Instructions to follow:
For each line below, write it out exactly as it appears.

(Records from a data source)

───

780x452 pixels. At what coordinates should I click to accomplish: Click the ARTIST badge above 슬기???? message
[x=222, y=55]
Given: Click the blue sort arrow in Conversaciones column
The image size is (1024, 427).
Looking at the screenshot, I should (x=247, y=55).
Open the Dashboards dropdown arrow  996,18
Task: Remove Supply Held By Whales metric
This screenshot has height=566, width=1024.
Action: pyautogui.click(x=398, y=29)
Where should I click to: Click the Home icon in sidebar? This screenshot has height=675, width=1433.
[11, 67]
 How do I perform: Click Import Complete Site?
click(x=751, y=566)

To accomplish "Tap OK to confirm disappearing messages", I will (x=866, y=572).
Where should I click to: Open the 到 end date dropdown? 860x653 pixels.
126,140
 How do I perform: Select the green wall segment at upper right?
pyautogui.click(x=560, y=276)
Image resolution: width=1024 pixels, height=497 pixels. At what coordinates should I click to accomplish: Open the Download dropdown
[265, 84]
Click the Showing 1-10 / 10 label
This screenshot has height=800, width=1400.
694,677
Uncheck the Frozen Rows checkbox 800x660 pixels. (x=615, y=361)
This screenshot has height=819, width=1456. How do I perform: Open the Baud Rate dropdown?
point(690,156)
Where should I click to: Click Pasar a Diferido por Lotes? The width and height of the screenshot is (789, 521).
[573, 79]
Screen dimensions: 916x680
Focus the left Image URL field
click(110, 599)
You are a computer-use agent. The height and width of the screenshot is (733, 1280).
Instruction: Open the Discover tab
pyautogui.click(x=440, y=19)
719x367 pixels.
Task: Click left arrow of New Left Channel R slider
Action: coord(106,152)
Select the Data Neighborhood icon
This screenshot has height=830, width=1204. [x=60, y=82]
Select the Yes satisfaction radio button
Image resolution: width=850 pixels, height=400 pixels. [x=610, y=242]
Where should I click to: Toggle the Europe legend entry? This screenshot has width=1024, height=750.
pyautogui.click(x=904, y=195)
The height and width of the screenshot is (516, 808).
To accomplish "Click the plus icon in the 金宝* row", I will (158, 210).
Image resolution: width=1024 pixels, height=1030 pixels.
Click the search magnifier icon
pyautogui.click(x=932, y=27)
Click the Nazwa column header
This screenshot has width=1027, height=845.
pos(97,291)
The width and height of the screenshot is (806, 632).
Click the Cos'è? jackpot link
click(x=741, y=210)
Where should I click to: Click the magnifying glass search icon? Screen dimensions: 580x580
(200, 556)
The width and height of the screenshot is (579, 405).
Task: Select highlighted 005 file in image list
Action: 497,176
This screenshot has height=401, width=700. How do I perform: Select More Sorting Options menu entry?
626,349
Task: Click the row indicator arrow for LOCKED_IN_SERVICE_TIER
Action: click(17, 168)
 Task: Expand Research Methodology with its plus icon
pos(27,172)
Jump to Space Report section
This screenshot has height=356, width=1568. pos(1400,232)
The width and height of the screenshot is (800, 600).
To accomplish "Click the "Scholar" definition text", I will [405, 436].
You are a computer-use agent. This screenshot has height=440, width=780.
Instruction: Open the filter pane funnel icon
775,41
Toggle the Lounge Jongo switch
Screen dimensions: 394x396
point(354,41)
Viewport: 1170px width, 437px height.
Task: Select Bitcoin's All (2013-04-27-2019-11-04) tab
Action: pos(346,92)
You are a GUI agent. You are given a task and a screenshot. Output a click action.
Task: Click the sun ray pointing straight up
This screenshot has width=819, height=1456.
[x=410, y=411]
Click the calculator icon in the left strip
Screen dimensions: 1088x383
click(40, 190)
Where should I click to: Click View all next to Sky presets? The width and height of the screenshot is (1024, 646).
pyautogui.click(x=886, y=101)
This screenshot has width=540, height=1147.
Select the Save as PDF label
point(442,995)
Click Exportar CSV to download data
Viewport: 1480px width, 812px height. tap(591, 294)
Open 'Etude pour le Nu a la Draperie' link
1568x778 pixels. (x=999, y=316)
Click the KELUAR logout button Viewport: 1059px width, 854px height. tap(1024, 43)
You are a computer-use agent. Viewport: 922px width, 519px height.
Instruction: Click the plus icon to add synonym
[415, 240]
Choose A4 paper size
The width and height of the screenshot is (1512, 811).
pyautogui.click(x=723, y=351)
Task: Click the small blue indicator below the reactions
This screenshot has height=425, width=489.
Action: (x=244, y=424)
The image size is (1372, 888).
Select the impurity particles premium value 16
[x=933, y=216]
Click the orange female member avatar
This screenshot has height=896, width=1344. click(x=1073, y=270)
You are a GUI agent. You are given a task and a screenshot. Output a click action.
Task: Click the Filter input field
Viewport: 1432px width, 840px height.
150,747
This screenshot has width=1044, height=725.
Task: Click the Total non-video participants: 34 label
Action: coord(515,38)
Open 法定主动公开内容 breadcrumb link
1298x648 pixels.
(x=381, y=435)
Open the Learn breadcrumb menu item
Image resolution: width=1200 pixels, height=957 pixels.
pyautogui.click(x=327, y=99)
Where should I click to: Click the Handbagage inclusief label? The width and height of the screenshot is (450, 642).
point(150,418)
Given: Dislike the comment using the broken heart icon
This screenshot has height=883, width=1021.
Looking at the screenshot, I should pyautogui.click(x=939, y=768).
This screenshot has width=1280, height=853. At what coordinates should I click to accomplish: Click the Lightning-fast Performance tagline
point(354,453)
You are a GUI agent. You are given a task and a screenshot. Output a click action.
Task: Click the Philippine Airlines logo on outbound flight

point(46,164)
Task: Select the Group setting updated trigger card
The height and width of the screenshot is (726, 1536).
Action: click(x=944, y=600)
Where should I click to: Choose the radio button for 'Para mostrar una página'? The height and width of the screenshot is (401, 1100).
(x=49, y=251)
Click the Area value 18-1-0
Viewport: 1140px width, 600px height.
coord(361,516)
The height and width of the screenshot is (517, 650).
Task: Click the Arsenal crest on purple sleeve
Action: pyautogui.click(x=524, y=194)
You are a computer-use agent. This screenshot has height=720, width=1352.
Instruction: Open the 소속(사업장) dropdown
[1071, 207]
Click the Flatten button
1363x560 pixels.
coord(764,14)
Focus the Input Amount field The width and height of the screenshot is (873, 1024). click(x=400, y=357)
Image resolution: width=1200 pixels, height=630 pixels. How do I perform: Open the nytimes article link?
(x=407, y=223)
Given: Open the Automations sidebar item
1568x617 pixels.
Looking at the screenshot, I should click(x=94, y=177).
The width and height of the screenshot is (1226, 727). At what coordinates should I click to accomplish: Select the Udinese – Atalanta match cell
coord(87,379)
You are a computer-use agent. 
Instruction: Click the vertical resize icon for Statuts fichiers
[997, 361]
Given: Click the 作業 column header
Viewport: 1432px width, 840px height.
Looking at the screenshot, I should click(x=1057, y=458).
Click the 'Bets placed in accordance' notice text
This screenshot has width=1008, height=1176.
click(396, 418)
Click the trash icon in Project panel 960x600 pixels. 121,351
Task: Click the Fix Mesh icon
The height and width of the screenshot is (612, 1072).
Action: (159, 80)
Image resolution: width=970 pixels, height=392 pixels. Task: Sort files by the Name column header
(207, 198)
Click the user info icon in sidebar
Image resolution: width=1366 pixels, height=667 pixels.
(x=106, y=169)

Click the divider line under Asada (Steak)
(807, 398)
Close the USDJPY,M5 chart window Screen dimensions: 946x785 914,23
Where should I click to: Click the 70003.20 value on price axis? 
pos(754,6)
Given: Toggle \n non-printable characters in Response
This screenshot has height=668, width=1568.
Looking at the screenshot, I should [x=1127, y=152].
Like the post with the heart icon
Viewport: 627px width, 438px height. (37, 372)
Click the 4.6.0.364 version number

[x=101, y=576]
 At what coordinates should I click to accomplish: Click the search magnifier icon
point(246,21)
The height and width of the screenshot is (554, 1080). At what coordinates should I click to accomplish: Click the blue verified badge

───

Result below:
780x452 pixels. At what coordinates should I click to accomplish: Click the ARTIST badge above 슬기???? message
[x=222, y=55]
Given: Click the blue sort arrow in Conversaciones column
The image size is (1024, 427).
Looking at the screenshot, I should (x=247, y=55).
Open the Dashboards dropdown arrow  996,18
Task: Remove Supply Held By Whales metric
This screenshot has height=566, width=1024.
Action: pyautogui.click(x=398, y=29)
Where should I click to: Click the Home icon in sidebar? This screenshot has height=675, width=1433.
[11, 67]
 How do I perform: Click Import Complete Site?
click(x=751, y=566)

To accomplish "Tap OK to confirm disappearing messages", I will (x=866, y=572).
Where should I click to: Open the 到 end date dropdown? 860x653 pixels.
126,140
 How do I perform: Select the green wall segment at upper right?
pyautogui.click(x=560, y=276)
Image resolution: width=1024 pixels, height=497 pixels. At what coordinates should I click to accomplish: Open the Download dropdown
[265, 84]
Click the Showing 1-10 / 10 label
This screenshot has height=800, width=1400.
694,677
Uncheck the Frozen Rows checkbox 800x660 pixels. (x=615, y=361)
This screenshot has height=819, width=1456. How do I perform: Open the Baud Rate dropdown?
point(690,156)
Where should I click to: Click Pasar a Diferido por Lotes? The width and height of the screenshot is (789, 521).
[573, 79]
Screen dimensions: 916x680
Focus the left Image URL field
click(110, 599)
You are a computer-use agent. The height and width of the screenshot is (733, 1280).
Instruction: Open the Discover tab
pyautogui.click(x=440, y=19)
719x367 pixels.
Task: Click left arrow of New Left Channel R slider
Action: coord(106,152)
Select the Data Neighborhood icon
This screenshot has height=830, width=1204. [x=60, y=82]
Select the Yes satisfaction radio button
Image resolution: width=850 pixels, height=400 pixels. [x=610, y=242]
Where should I click to: Toggle the Europe legend entry? This screenshot has width=1024, height=750.
pyautogui.click(x=904, y=195)
The height and width of the screenshot is (516, 808).
To accomplish "Click the plus icon in the 金宝* row", I will (158, 210).
Image resolution: width=1024 pixels, height=1030 pixels.
Click the search magnifier icon
pyautogui.click(x=932, y=27)
Click the Nazwa column header
This screenshot has width=1027, height=845.
pos(97,291)
The width and height of the screenshot is (806, 632).
Click the Cos'è? jackpot link
click(x=741, y=210)
Where should I click to: Click the magnifying glass search icon? Screen dimensions: 580x580
(200, 556)
The width and height of the screenshot is (579, 405).
Task: Select highlighted 005 file in image list
Action: 497,176
This screenshot has height=401, width=700. How do I perform: Select More Sorting Options menu entry?
626,349
Task: Click the row indicator arrow for LOCKED_IN_SERVICE_TIER
Action: click(17, 168)
 Task: Expand Research Methodology with its plus icon
pos(27,172)
Jump to Space Report section
This screenshot has height=356, width=1568. pos(1400,232)
The width and height of the screenshot is (800, 600).
To accomplish "Click the "Scholar" definition text", I will [405, 436].
You are a computer-use agent. This screenshot has height=440, width=780.
Instruction: Open the filter pane funnel icon
775,41
Toggle the Lounge Jongo switch
Screen dimensions: 394x396
point(354,41)
Viewport: 1170px width, 437px height.
Task: Select Bitcoin's All (2013-04-27-2019-11-04) tab
Action: pos(346,92)
You are a GUI agent. You are given a task and a screenshot. Output a click action.
Task: Click the sun ray pointing straight up
This screenshot has width=819, height=1456.
[x=410, y=411]
Click the calculator icon in the left strip
Screen dimensions: 1088x383
click(40, 190)
Where should I click to: Click View all next to Sky presets? The width and height of the screenshot is (1024, 646).
pyautogui.click(x=886, y=101)
This screenshot has width=540, height=1147.
Select the Save as PDF label
point(442,995)
Click Exportar CSV to download data
Viewport: 1480px width, 812px height. tap(591, 294)
Open 'Etude pour le Nu a la Draperie' link
1568x778 pixels. (x=999, y=316)
Click the KELUAR logout button Viewport: 1059px width, 854px height. tap(1024, 43)
You are a computer-use agent. Viewport: 922px width, 519px height.
Instruction: Click the plus icon to add synonym
[415, 240]
Choose A4 paper size
The width and height of the screenshot is (1512, 811).
pyautogui.click(x=723, y=351)
Task: Click the small blue indicator below the reactions
This screenshot has height=425, width=489.
Action: (x=244, y=424)
The image size is (1372, 888).
Select the impurity particles premium value 16
[x=933, y=216]
Click the orange female member avatar
This screenshot has height=896, width=1344. click(x=1073, y=270)
You are a GUI agent. You are given a task and a screenshot. Output a click action.
Task: Click the Filter input field
Viewport: 1432px width, 840px height.
150,747
This screenshot has width=1044, height=725.
Task: Click the Total non-video participants: 34 label
Action: coord(515,38)
Open 法定主动公开内容 breadcrumb link
1298x648 pixels.
(x=381, y=435)
Open the Learn breadcrumb menu item
Image resolution: width=1200 pixels, height=957 pixels.
pyautogui.click(x=327, y=99)
Where should I click to: Click the Handbagage inclusief label? The width and height of the screenshot is (450, 642).
point(150,418)
Given: Dislike the comment using the broken heart icon
This screenshot has height=883, width=1021.
Looking at the screenshot, I should pyautogui.click(x=939, y=768).
This screenshot has width=1280, height=853. At what coordinates should I click to accomplish: Click the Lightning-fast Performance tagline
point(354,453)
You are a GUI agent. You are given a task and a screenshot. Output a click action.
Task: Click the Philippine Airlines logo on outbound flight

point(46,164)
Task: Select the Group setting updated trigger card
The height and width of the screenshot is (726, 1536).
Action: click(x=944, y=600)
Where should I click to: Choose the radio button for 'Para mostrar una página'? The height and width of the screenshot is (401, 1100).
(x=49, y=251)
Click the Area value 18-1-0
Viewport: 1140px width, 600px height.
coord(361,516)
The height and width of the screenshot is (517, 650).
Task: Click the Arsenal crest on purple sleeve
Action: pyautogui.click(x=524, y=194)
You are a computer-use agent. This screenshot has height=720, width=1352.
Instruction: Open the 소속(사업장) dropdown
[1071, 207]
Click the Flatten button
1363x560 pixels.
coord(764,14)
Focus the Input Amount field The width and height of the screenshot is (873, 1024). click(x=400, y=357)
Image resolution: width=1200 pixels, height=630 pixels. How do I perform: Open the nytimes article link?
(x=407, y=223)
Given: Open the Automations sidebar item
1568x617 pixels.
Looking at the screenshot, I should click(x=94, y=177).
The width and height of the screenshot is (1226, 727). At what coordinates should I click to accomplish: Select the Udinese – Atalanta match cell
coord(87,379)
You are a computer-use agent. 
Instruction: Click the vertical resize icon for Statuts fichiers
[997, 361]
Given: Click the 作業 column header
Viewport: 1432px width, 840px height.
Looking at the screenshot, I should click(x=1057, y=458).
Click the 'Bets placed in accordance' notice text
This screenshot has width=1008, height=1176.
click(396, 418)
Click the trash icon in Project panel 960x600 pixels. 121,351
Task: Click the Fix Mesh icon
The height and width of the screenshot is (612, 1072).
Action: (159, 80)
Image resolution: width=970 pixels, height=392 pixels. Task: Sort files by the Name column header
(207, 198)
Click the user info icon in sidebar
Image resolution: width=1366 pixels, height=667 pixels.
(x=106, y=169)

Click the divider line under Asada (Steak)
(807, 398)
Close the USDJPY,M5 chart window Screen dimensions: 946x785 914,23
Where should I click to: Click the 70003.20 value on price axis? 
pos(754,6)
Given: Toggle \n non-printable characters in Response
This screenshot has height=668, width=1568.
Looking at the screenshot, I should [x=1127, y=152].
Like the post with the heart icon
Viewport: 627px width, 438px height. (37, 372)
Click the 4.6.0.364 version number

[x=101, y=576]
 At what coordinates should I click to accomplish: Click the search magnifier icon
point(246,21)
The height and width of the screenshot is (554, 1080). At what coordinates should I click to accomplish: Click the blue verified badge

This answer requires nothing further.